A Bit About The Root Of Your JSON

I’ve been working with Data APIs for quite a while. Most of my experience is with RESTful & GraphQL APIs. When I first started a made a mistake that I’ve seen others make. Let’s say you have an endpoint (or query if it is a GraphQL API) and the the main information that is needed from the response is a list of people. From time to time, I’d see something like this returned:

    [{
    "firstName": "John",
    "lastName": "Doe",
    "age": 30,
    "address": {
      "streetAddress": "123 Main St",
      "city": "Anytown",
      "state": "CA",
      "postalCode": "12345"
    },
    "phoneNumbers": [
      {
        "type": "home",
        "number": "555-1234"
      },
      {
        "type": "work",
        "number": "555-5678"
      }
    ]
  },{
    "firstName": "Jane",
    "lastName": "Doe",
    "age": 30,
    "address": {
      "streetAddress": "123 Main St",
      "city": "Anytown",
      "state": "CA",
      "postalCode": "12345"
    },
    "phoneNumbers": [
      {
        "type": "home",
        "number": "555-1234"
      },
      {
        "type": "work",
        "number": "555-5678"
      }
    ]
  }]

See the problem here?

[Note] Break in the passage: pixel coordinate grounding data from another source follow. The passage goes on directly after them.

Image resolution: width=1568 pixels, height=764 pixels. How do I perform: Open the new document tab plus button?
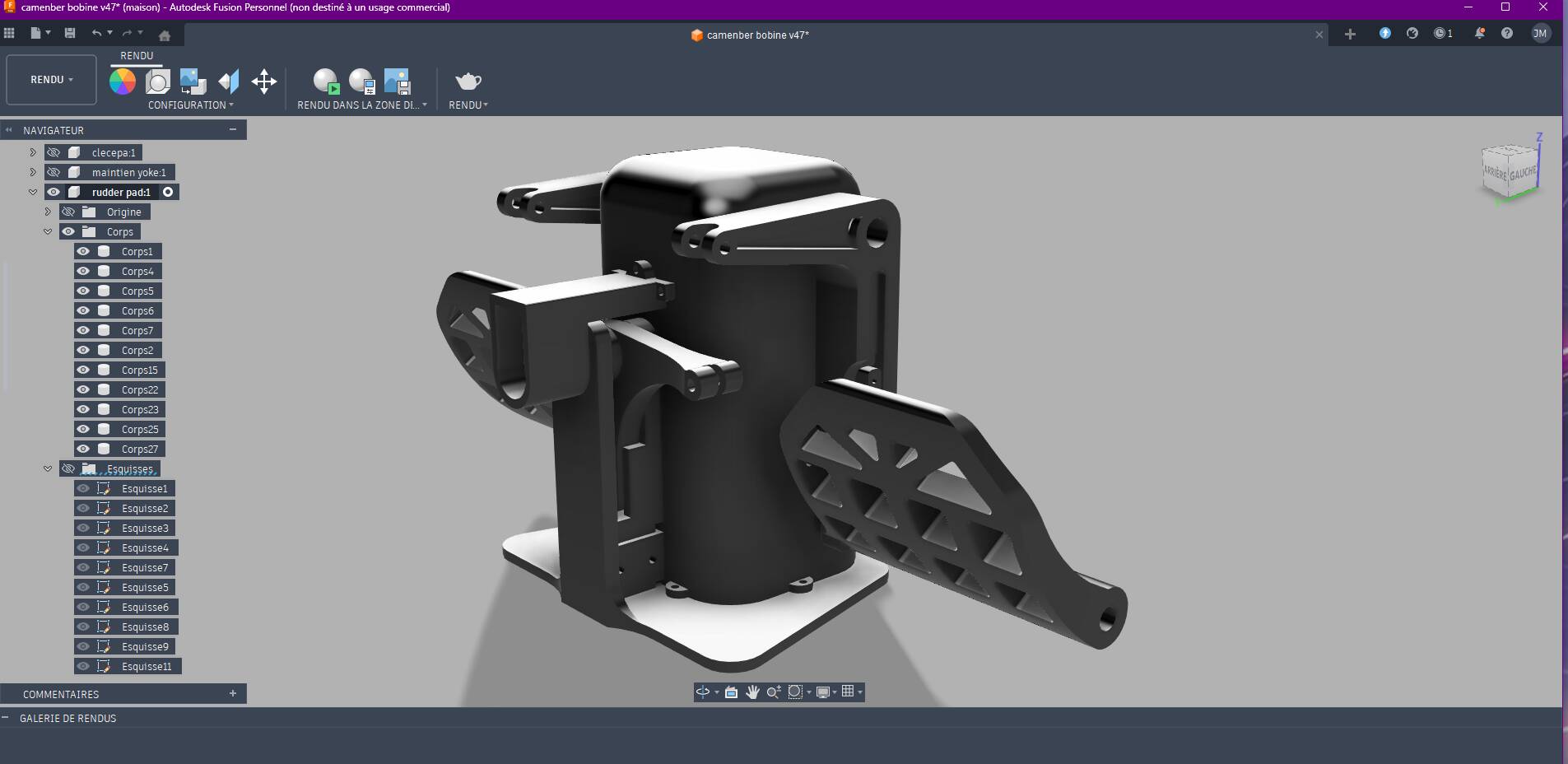pos(1350,34)
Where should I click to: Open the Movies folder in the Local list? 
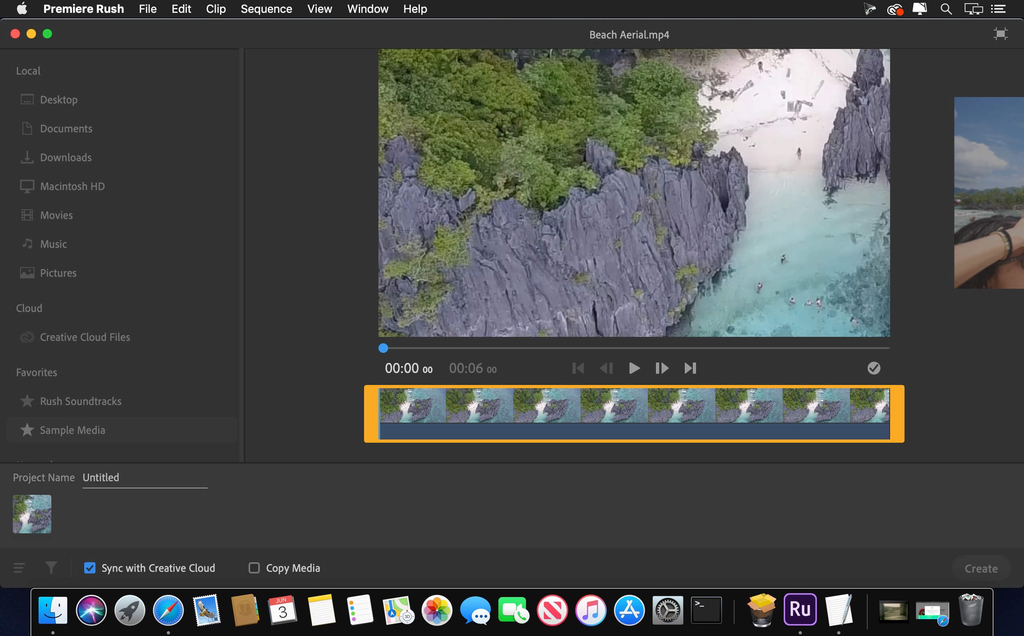click(x=57, y=215)
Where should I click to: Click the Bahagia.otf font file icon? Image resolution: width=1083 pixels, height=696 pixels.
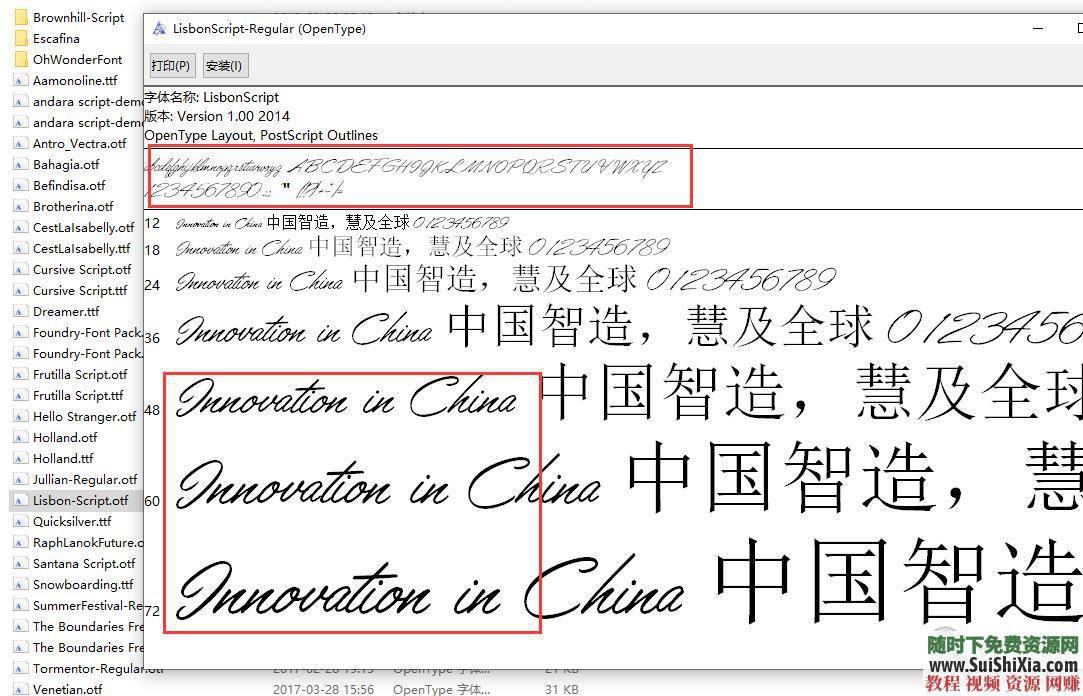point(18,164)
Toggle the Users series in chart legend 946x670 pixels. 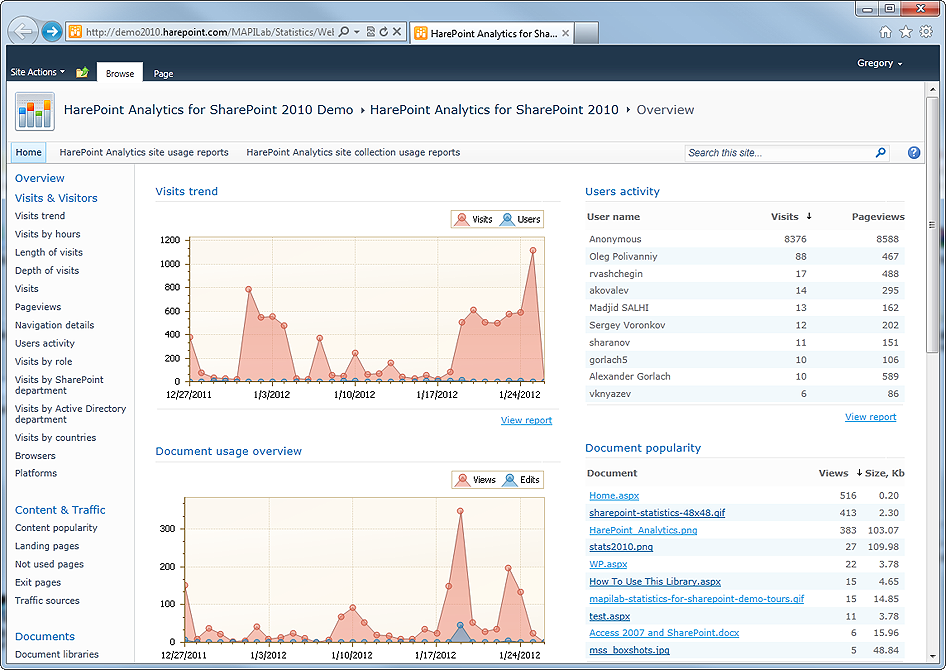(520, 219)
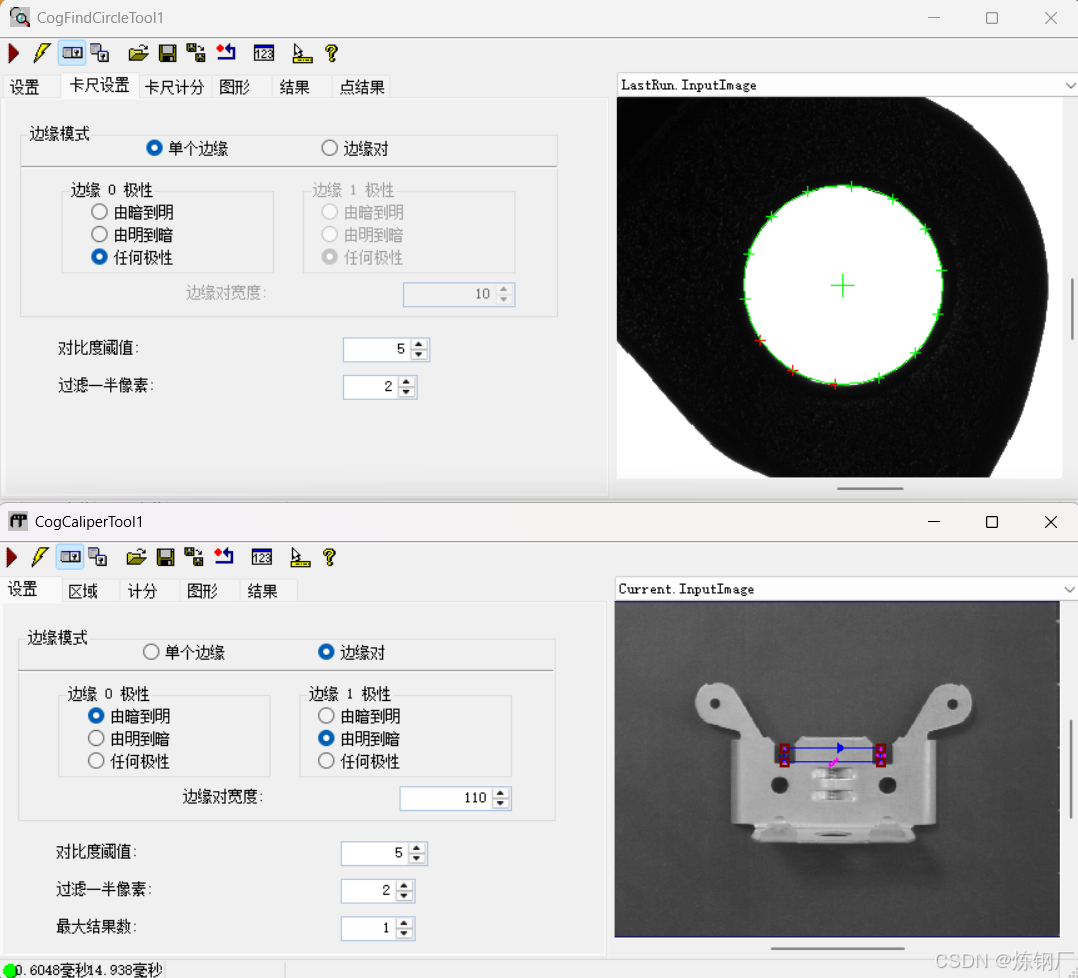The height and width of the screenshot is (978, 1078).
Task: Enable 由明到暗 polarity for 边缘 0 in CogFindCircleTool1
Action: point(99,234)

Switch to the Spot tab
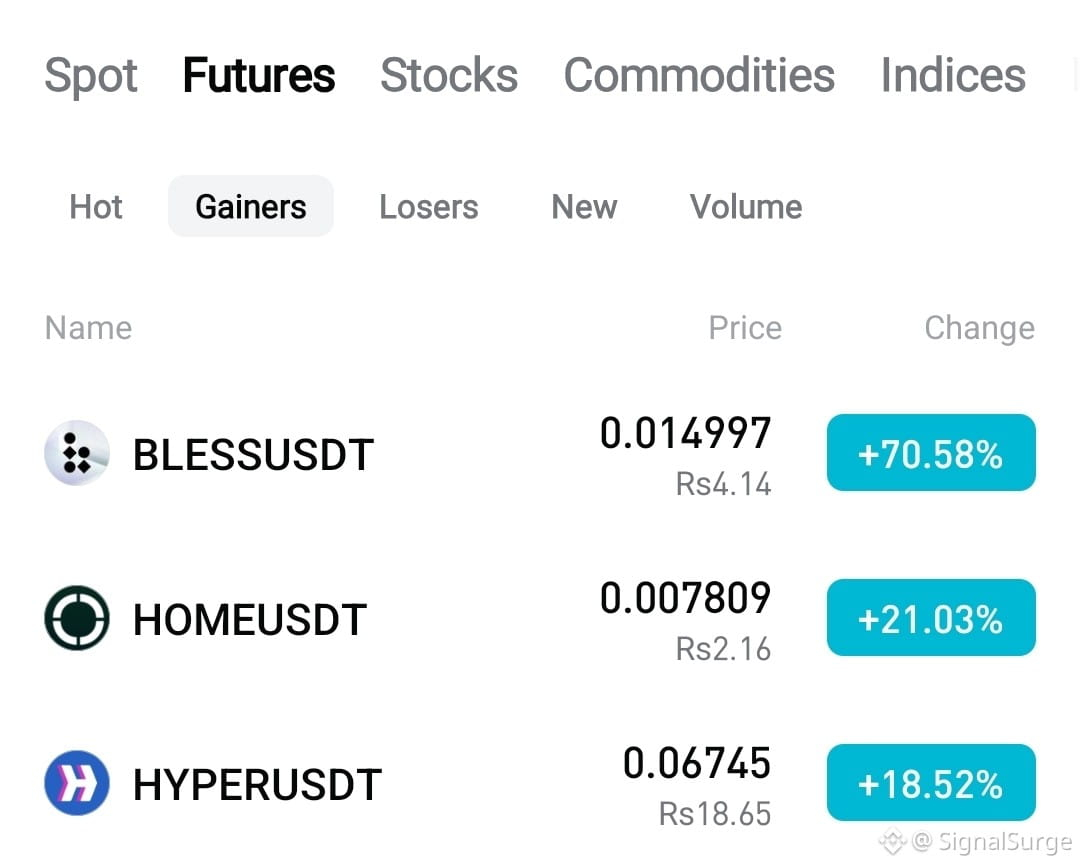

If you don’t I’ll explain.

The root of the JSON response is an array. While this is indeed valid JSON it is not as flexible as it could, or should, be. For example, let’s say there are some client applications that are already consuming this JSON and now you need to add some metadata about the people in the array. Well, there is no way to do that unless you add the meta data to every item in the array or break the JSON. If the response had an object at the root rather than an array, you could add the additional data like this:

{
  "metadata": {
    "dataSource": "/path/to/where/the/data/came/from",
    "employer": "Company Name, Inc.",
    "image": "/path/to/image/that/applies/to/the/people.jpg"
  },
  "people": [
    {
      "firstName": "John",
      "lastName": "Doe",
      "age": 30,
      "address": {
        "streetAddress": "123 Main St",
        "city": "Anytown",
        "state": "CA",
        "postalCode": "12345"
      },
      "phoneNumbers": [
        {
          "type": "home",
          "number": "555-1234"
        },
        {
          "type": "work",
          "number": "555-5678"
        }
      ]
    },
    {
      "firstName": "Jane",
      "lastName": "Doe",
      "age": 30,
      "address": {
        "streetAddress": "123 Main St",
        "city": "Anytown",
        "state": "CA",
        "postalCode": "12345"
      },
      "phoneNumbers": [
        {
          "type": "home",
          "number": "555-1234"
        },
        {
          "type": "work",
          "number": "555-5678"
        }
      ]
    }
  ]
}

So, if you’re writing the schema for a new JSON response, do yourself a favor and design it so that there is an object at the root… even if you only need an array of items. You’ll thank yourself later.